IV. Il quarto motivo denuncia la falsa applicazione dell'articolo 31 D.P.R. n. 736 del 1981 e dell'articolo 120, comma 1, D.P.R. n. 3 del 1957. A questi fini, si afferma che la riunione del CPD, a conclusione della quale è stato redatto il verbale con la proposta della sanzione disciplinare, si è tenuta il 25 febbraio del 2009, mentre il decreto del Capo della Polizia, con il quale è stata irrogata la sanzione disciplinare, è stato emanato il 15 giugno del 2009, cioè ben oltre il termine di 90 giorni imposto articolo 120 citato per la conclusione della procedura disciplinare.
IV.1. Il motivo è infondato.

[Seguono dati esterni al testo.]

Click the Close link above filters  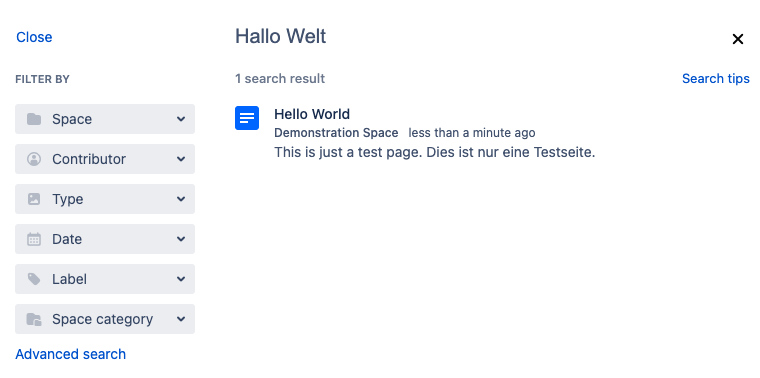[x=34, y=37]
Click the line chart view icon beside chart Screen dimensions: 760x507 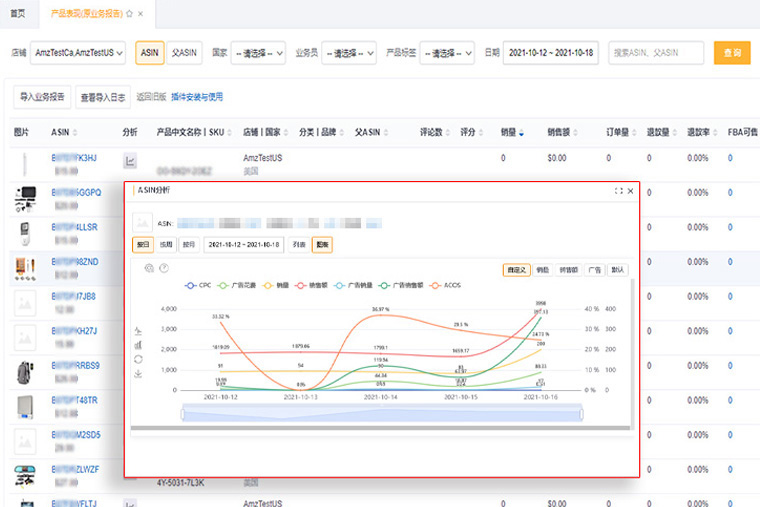point(136,329)
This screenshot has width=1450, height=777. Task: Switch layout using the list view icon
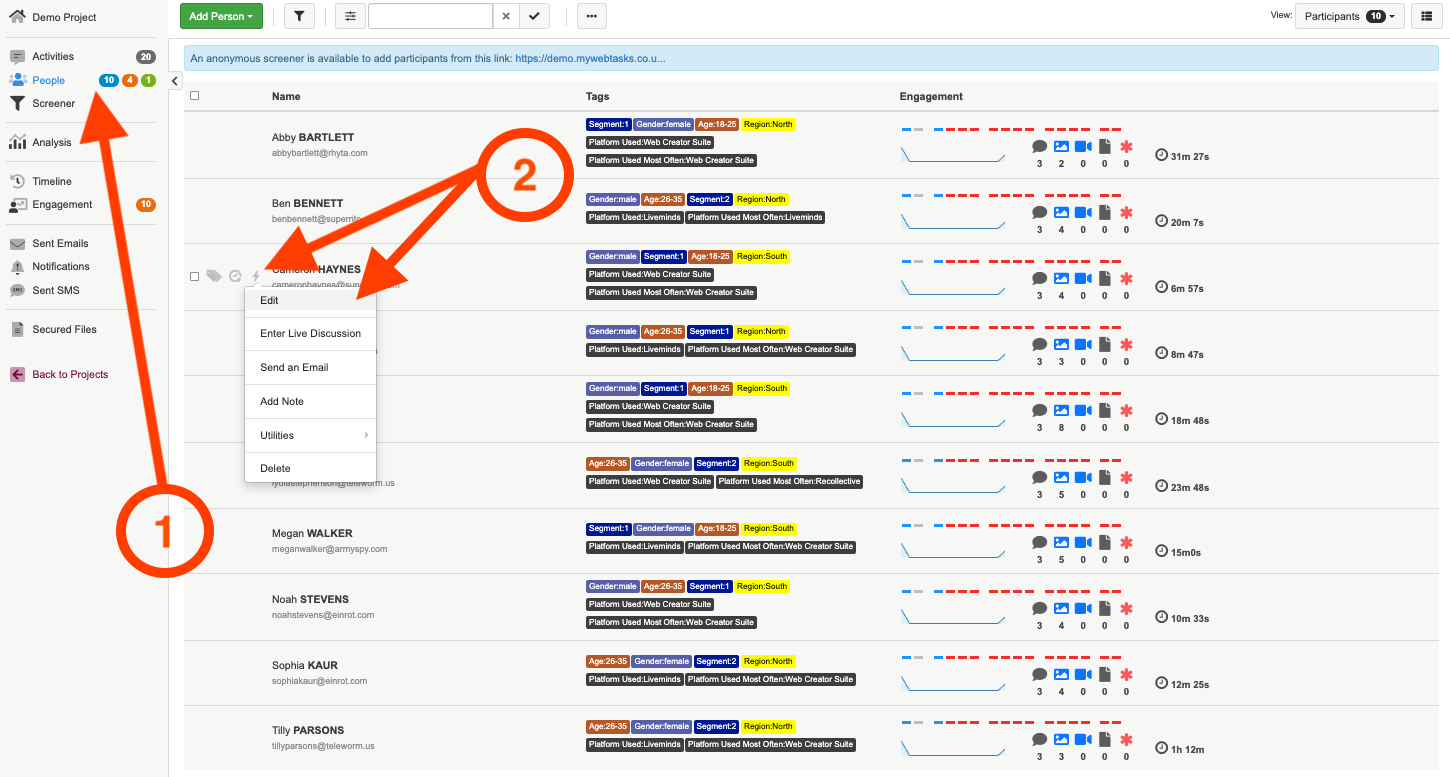(x=1425, y=16)
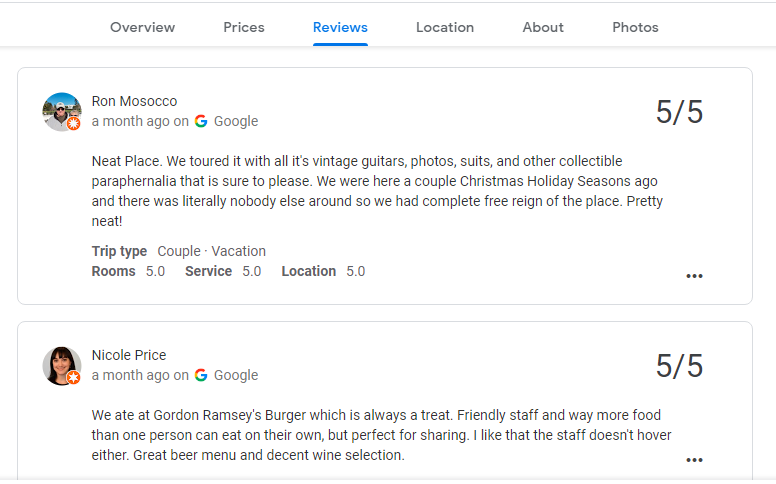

Il termine estintivo del procedimento disciplinare, fissato perentoriamente dall'art. 120 D.P.R. 10 gennaio 1957, n. 3 in novanta giorni, è stato pienamente rispettato, essendo stato il suo decorso interrotto dalla delibera di cui all'allegato n. 17. Difatti, esso s'interrompe ogniqualvolta, prima della sua scadenza, sia adottato un atto proprio del procedimento, anche se di carattere interno, dal quale possa inequivocabilmente desumersi la volontà dell'Amministrazione di portare a conclusione il procedimento. Successivamente gli atti sono stati tempestivamente inviati per la determinazione finale al Capo della Polizia (con nota del 26 marzo 2009).
V. Con il quinto ed ultimo motivo, il ricorrente lamenta il difetto di motivazione del provvedimento impugnato, in quanto quest'ultimo sarebbe contrassegnato dalla mera riproduzione di laconiche espressioni normative e dal richiamo dei precedenti disciplinari.
V1. Ai fini del rigetto di tale censura, è sufficiente sottolineare come il provvedimento rinvii per relationem alla delibera del Consiglio Provinciale di Disciplina ("che si intende integralmente trascritta").
VI. Le spese di lite seguono la soccombenza come di norma.
P.Q.M.
Il Tribunale Amministrativo Regionale per la Lombardia (Sezione Terza), definitivamente pronunciando sul ricorso, come in epigrafe proposto:
RIGETTA il ricorso;
CONDANNA il ricorrente al pagamento delle spese di lite in favore dell'amministrazione resistente che si liquida in Euro 700,00, oltre IVA e CPA come per legge.
Ordina che la presente sentenza sia eseguita dall'autorità amministrativa.